ADORE and the German CAO/ARO/AIO-04 trials demonstrated that FOLFOX as adjuvant regimen for LARC patients, receiving CRT and surgery associates with superior DFS compared with 5-FU alone [11, 12]. However, it is obviously unreasonable to adopt the same adjuvant regimen for patients with a pathologic complete response or yp stage III. In clinical practice, clinicians tend to recommend 5-FU alone for patients with a pathologic complete response and prefer to assign patients to combined chemotherapy, especially for patients with minimal residual disease. Nevertheless, high-level evidence is lacking. TRG is a well-established prognostic factor rather than a predictive marker for guiding the administration of ACT.

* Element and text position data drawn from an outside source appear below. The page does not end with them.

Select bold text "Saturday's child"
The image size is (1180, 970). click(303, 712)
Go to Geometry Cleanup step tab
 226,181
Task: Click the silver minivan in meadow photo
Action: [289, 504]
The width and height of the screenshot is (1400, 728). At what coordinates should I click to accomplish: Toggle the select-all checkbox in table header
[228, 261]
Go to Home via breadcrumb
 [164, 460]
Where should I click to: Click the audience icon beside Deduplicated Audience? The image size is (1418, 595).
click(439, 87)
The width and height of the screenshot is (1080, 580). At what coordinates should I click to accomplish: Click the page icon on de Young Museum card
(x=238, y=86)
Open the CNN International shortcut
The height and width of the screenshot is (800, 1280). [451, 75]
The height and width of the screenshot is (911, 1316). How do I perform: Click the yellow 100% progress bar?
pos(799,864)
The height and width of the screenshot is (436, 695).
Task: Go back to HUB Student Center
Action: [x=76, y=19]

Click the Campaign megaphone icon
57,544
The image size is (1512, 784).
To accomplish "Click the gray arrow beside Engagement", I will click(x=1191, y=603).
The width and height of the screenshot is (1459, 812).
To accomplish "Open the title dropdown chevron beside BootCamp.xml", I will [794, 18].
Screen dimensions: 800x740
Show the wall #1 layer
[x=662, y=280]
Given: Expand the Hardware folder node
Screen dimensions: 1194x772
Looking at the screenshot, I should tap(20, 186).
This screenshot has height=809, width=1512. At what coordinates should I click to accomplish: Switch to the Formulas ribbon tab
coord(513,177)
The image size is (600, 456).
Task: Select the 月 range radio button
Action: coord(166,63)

The ACRNaCT trial is the first pathology-oriented, prospective, randomized study, evaluating the value of ACT in patients with rectal cancer after neoadjuvant CRT and surgery. After the pathological assessment, the participants with pathologic complete response or yp stage I are randomized to either the intervention group, receiving 5-fluorouracil or control group, undergoing standard surveillance. The therapeutic efficiency may ultimately lead to reduce side effects of chemotherapy and patients’ financial burden without compromising oncological safety. The participants with yp stage II or III are randomized to either the monotherapy group, receiving 5-fluorouracil alone or the combined chemotherapy group, receiving 5-fluorouracil plus oxaliplatin. Evidence from ADORE and the German CAO/ARO/AIO-04 trials indicated that addition of oxaliplatin was superior than using 5-fluorouracil alone [11, 12]. The mentioned treatment strategy requires further verification in our trial for patients with poor TRG.

This is the first large randomized controlled trial on the value of ACT for advanced rectal cancer patients, receiving CRT and surgery based on postoperative pathological stage. This is of great significance that ACRNaCT will provide novel and individualized adjuvant treatment strategies for rectal cancer patients following neoadjuvant CRT and surgery.